Car derrière la fausse biographie cinématographique se cache Emmet Ray, un personnage tout droit sorti de l'imaginaire torturé de Woody Allen, un virtuose de la guitare puant autant l'alcool que la prétention, mais qui par son talent et son charme enfantin, arrive toujours à ses fins. Et à force de l'entendre répéter qu'il est un artiste, un génie, le deuxième meilleur guitariste du monde après Django Reinhardt, le "manouche français" comme il le surnomme, on en arrive presque à l'adorer, à le trouver génialement bizarre ou bizarrement génial, à aimer ses bal(l)ades romantiques dans les décharges publiques et c'est avec un petit pincement au cœur que l'on imagine ce qu'il aurait pu être s'il avait vraiment existé. Pourquoi faire simple quand on peu faire compliqué? Plutôt que d'adapter bêtement la biographie d'un quelconque artiste, Woody Allen s'est inventé un mythe, une star avec tous les défauts qui vont avec, et s'est amusé à dépeindre sa vie qui aurait franchement inspiré plus d'une revue à scandale.

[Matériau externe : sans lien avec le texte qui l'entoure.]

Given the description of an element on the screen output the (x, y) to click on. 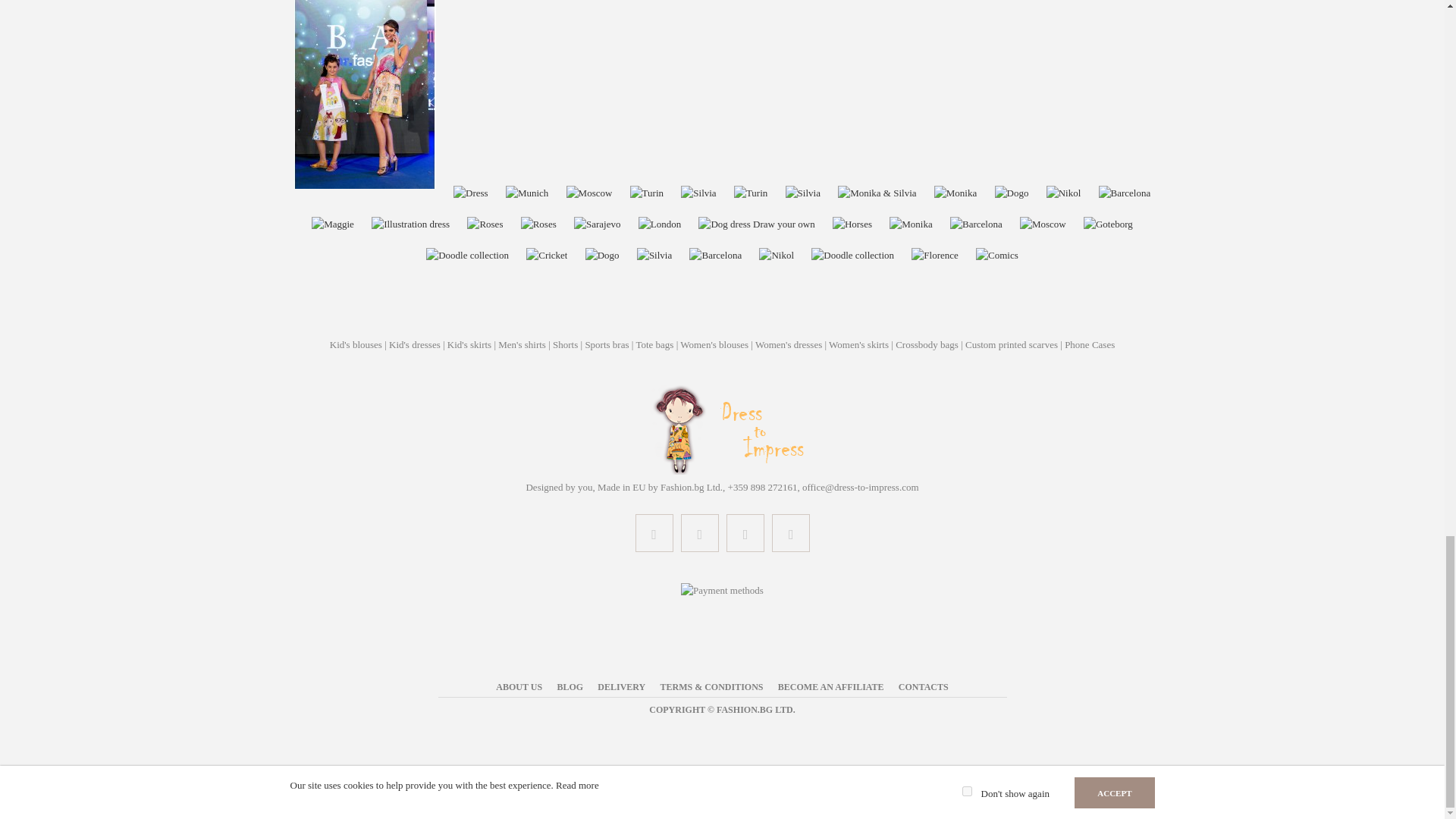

La jeune actrice Samantha Morton, privée de la parole pour un film, réinvente à elle toute seule le cinéma muet à travers son regard et son sourire remplis de naïveté et d'incompréhension qui font d'elle l'une des plus grandes icônes alléniennes. Quant à Sean Penn, on le savait bon, on le pensait excellent, il l'est. Accords et désaccords, c'est lui, drôle, facétieux, sans gêne et orgueilleux : on ne le reconnaîtrait presque pas. Mais dans son regard toujours la même tristesse qu'il promène de film en film et qui fait d'Emmet Ray plus qu'un as de la guitare : un être humain. On se disait tous que Woody Allen n'aimait que les femmes et lui-même. Avec Accords et désaccords, il a prouvé qu'il aimait les hommes à travers son regard de cinéaste. …

ET DESACCORDS...

Pourtant, Accords et désaccords peut décevoir ceux qui avaient aimé Harry dans tous ses états et Celebrity. Car il semble que ces deux films aient marqués un tournant dans la carrière du cinéaste, dont ils sont peut-être les deux aboutissements à ce jour, et que le nouvel opus se situe dans leur continuité. Comme dans ses deux films précédents, Woody Allen dresse un constat amer sur la création (sa relation à l'ego, son rapport à la vie privée…), en même temps qu'il reprend certaines de ses œuvres précédentes. Car Accords et désaccords reprend Zelig comme Harry reprenait Annie Hall et Celebrity, Manhattan : il y a dans les trois films le même retour sur des thèmes, des situations, des motifs, des formes déjà présents dans l'œuvre allénienne. Ainsi, on retrouve dans Accords et désaccords les années 30 de Coups de feu sur Broadway et de La Rose pourpre du Caire, alors que Samantha Morton rappelle Mia Farrow dans ce même film; et puis, il y a le jazz comme dans Radio Days. Cependant, le scénario est peut-être le plus lâche écrit par l'auteur à ce jour : les commentaires paraphrasent plus la fiction qu'il ne la dynamise ; et le film ne va pas aussi loin que Harry et Celebrity dans la remise en perspective d'une thématique et d'une esthétique personnelle : les épisodes se suivent mais restent le plus souvent anecdotiques, le cinéaste ayant pour une fois du mal à faire passer sa réflexion dans son histoire. Mais peut-être que celui-ci, qui tourne beaucoup, désirait simplement s'octroyer une pause. En tout cas, même si Accords et désaccords n'atteint pas son modèle (Mais comment égaler Zelig ?), il n'en demeure pas moins un film intéressant, participant de la nouvelle orientation prise depuis trois ans par une œuvre qui ne cesse d'évoluer. Passés les films hommages (le burlesque des début, Intérieurs et Stardust Memories en référence à Bergman et Fellini), Woody Allen avait su se trouver un style propre dont Annie Hall et Manhattan restent les archétypes. Depuis, il était revenu à la comédie classique (Meurtre mystérieux à Manhattan, Maudite Aphrodite, Tout le monde dit I love you), et le voici, revisitant son œuvre pour la remettre en question et en perspective. Ceci est tout à son honneur : Woody Allen est un auteur à suivre…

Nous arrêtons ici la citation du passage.